US and UK lag Behind

The US lost ground for the fifth consecutive year by ranking 10th, following declines in monetary, business, labour and fiscal freedom.

The US also recorded its lowest Index score since 2000 as "dynamic entrepreneurial growth is stifled by ever-more-bloated government and a trend toward cronyism that erodes the rule of law," says the report.

"More than three years after the end of recession in June 2009, the U.S. continues to suffer from policy choices that have led to the slowest recovery in 70 years. Businesses remain in a holding pattern, and unemployment is close to 8 percent. Prospects for greater fiscal freedom are uncertain due to the scheduled expiration of previous cuts in income and payroll taxes and the imposition of new taxes associated with the 2010 health care law," it adds.

However, the UK did gain ground in the index by 0.7 points, ranking it 14th overall, reflecting efforts to improve control of government spending.

"With a legal system that enforces contracts and property rights effectively, the UK has long benefited from openness to global trade and investment.
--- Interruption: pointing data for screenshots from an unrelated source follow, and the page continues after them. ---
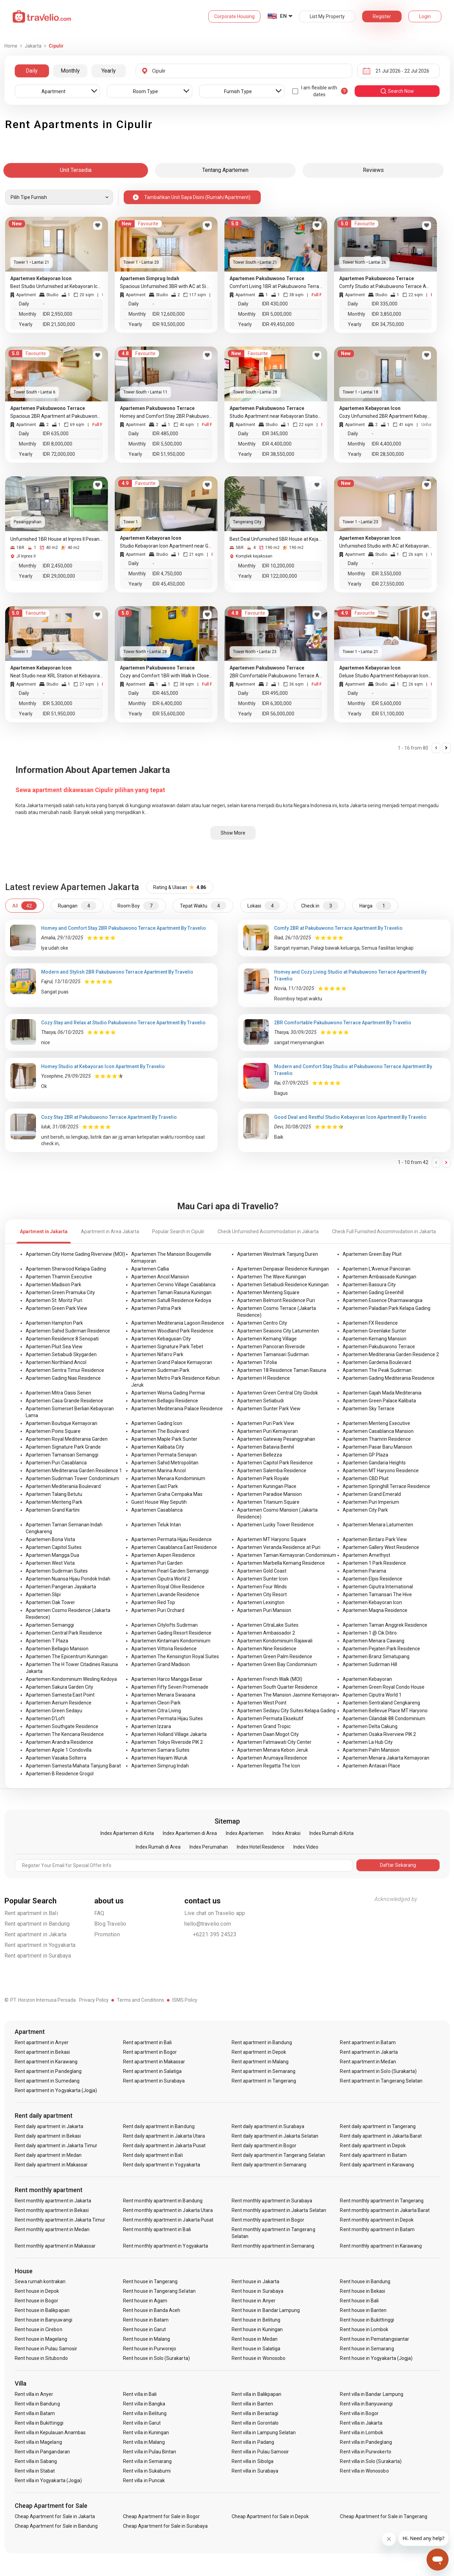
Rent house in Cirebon (38, 2329)
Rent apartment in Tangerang (264, 2081)
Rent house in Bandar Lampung (266, 2310)
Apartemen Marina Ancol (158, 1470)
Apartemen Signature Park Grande (63, 1447)
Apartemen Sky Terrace (368, 1408)
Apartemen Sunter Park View (268, 1408)
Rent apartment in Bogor (150, 2052)
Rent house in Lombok (364, 2329)
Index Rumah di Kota (331, 1833)
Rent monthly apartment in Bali (157, 2229)
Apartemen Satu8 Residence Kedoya (171, 1300)
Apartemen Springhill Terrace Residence (386, 1486)
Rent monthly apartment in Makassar (55, 2246)
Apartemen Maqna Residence (375, 1610)
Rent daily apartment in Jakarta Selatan (275, 2136)
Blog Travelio (110, 1924)
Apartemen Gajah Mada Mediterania (382, 1393)
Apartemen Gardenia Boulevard (377, 1362)
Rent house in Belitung (256, 2320)
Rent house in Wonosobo (258, 2358)
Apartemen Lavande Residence (165, 1594)
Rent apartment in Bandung (37, 1924)
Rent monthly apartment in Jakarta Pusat (168, 2220)
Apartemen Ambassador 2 (266, 1633)
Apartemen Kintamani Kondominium (170, 1640)
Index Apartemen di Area (190, 1833)
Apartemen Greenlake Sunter (374, 1331)
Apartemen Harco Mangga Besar (167, 1679)
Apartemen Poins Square (53, 1431)
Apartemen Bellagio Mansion (57, 1648)
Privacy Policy (94, 2000)
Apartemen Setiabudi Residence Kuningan (283, 1284)
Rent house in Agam (145, 2300)
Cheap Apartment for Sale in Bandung (56, 2526)
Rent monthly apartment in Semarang (273, 2246)
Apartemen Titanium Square (268, 1502)
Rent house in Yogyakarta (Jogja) (376, 2358)
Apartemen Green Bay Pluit (372, 1254)
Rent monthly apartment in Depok (377, 2220)
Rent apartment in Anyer (42, 2042)
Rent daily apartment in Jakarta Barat (381, 2136)
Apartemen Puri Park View (265, 1423)
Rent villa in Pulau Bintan (149, 2451)
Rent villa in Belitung (145, 2413)
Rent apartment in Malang (260, 2061)
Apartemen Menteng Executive (376, 1423)
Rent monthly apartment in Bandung (163, 2200)
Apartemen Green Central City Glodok (277, 1393)
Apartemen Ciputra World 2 (160, 1578)
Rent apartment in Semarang (263, 2071)
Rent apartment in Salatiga (152, 2071)
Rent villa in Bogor (359, 2413)
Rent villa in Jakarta (361, 2423)
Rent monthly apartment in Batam (377, 2229)
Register (382, 16)
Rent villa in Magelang (38, 2442)
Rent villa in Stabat (35, 2471)
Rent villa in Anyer (34, 2394)
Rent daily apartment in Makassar (51, 2164)
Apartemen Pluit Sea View (54, 1346)
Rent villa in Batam (35, 2413)
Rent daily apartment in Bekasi (48, 2136)
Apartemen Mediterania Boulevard (63, 1486)
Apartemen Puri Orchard (157, 1610)
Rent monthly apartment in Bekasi (52, 2210)
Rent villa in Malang (144, 2442)
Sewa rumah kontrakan (40, 2281)
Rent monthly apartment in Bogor (268, 2220)
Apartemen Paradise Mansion (269, 1494)
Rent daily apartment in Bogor (264, 2145)
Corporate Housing (234, 16)
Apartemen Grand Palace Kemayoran (171, 1362)
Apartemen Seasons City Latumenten (278, 1331)
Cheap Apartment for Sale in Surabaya (165, 2526)
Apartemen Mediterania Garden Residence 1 (74, 1470)
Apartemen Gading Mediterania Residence (388, 1378)
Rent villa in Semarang (147, 2461)
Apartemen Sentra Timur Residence (65, 1370)
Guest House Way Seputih (159, 1502)
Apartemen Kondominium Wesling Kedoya (71, 1679)
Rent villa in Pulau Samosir (260, 2451)
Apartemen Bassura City (369, 1284)
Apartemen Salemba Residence (271, 1470)
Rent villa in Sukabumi (147, 2471)
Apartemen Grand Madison (160, 1664)
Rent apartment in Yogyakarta (40, 1945)
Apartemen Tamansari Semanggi (62, 1455)
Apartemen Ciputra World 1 (372, 1695)
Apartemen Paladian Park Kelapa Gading (386, 1308)
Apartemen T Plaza (47, 1640)
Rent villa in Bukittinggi (39, 2423)
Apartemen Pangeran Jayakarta (61, 1586)
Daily (32, 70)
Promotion (107, 1934)
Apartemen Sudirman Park (160, 1370)
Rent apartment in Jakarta (35, 1934)
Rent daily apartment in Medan (48, 2155)
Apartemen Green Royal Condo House (384, 1687)
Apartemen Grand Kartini (52, 1510)
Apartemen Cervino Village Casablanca (173, 1284)
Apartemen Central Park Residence (64, 1633)
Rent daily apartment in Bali (153, 2155)
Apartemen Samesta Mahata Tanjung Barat (73, 1765)
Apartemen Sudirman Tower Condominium (72, 1478)
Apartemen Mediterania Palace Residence (177, 1408)
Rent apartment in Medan (368, 2061)
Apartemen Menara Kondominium (168, 1478)
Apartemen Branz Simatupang (376, 1656)
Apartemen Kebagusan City (161, 1338)
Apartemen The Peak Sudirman (377, 1370)
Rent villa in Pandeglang (366, 2442)
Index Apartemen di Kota (127, 1833)
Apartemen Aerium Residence (58, 1702)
Reforms undertaken in recent years include measures to curb the growth of government spending and a series of corporate tax rate cuts that will continue until 2014. Ending the steady erosion of economic freedom during the past five years, Britain's overall score took an upturn in the 2013 Index," says the report.

Singapore skyline (Photo: Reuters)

Asia-Pacific Leads the Way

Asia-Pacific countries dominated the index for 2013, with Hong Kong, Singapore , Australia and News Zealand ranking first to fourth respectively.

For the 19th consecutive year, Hong Kong has topped the index, following its "highly competitive regulatory regime, coupled with an efficient and transparent legal framework, sustains vibrant engagement in global trade and investment."

The report says that "there is little tolerance for corruption. Economic interactions with China have become more intense and sophisticated, and trade and financial linkages with the mainland have grown significantly. Hong Kong continues to demonstrate a high degree of economic resilience and remains one of the world's most competitive financial and business centers."

Resilience to the global credit crisis since 2007 has also enabled Singapore, the triple-A rated powerhouse at the heart of Asia, to come in second place.

The report says that "prudent macroeconomic policy within a stable political and legal environment has been the key to Singapore's continuing success in maintaining one of the world's highest levels of economic freedom. Well-secured property rights promote entrepreneurship and productivity growth. A strong tradition of minimum tolerance for corruption is institutionalized in an efficient judicial framework, strongly sustaining the rule of law."

"Singapore's openness to global trade and investment has facilitated the emergence of a more competitive financial sector and continues to provide real stimulus and ensure economic dynamism," it adds.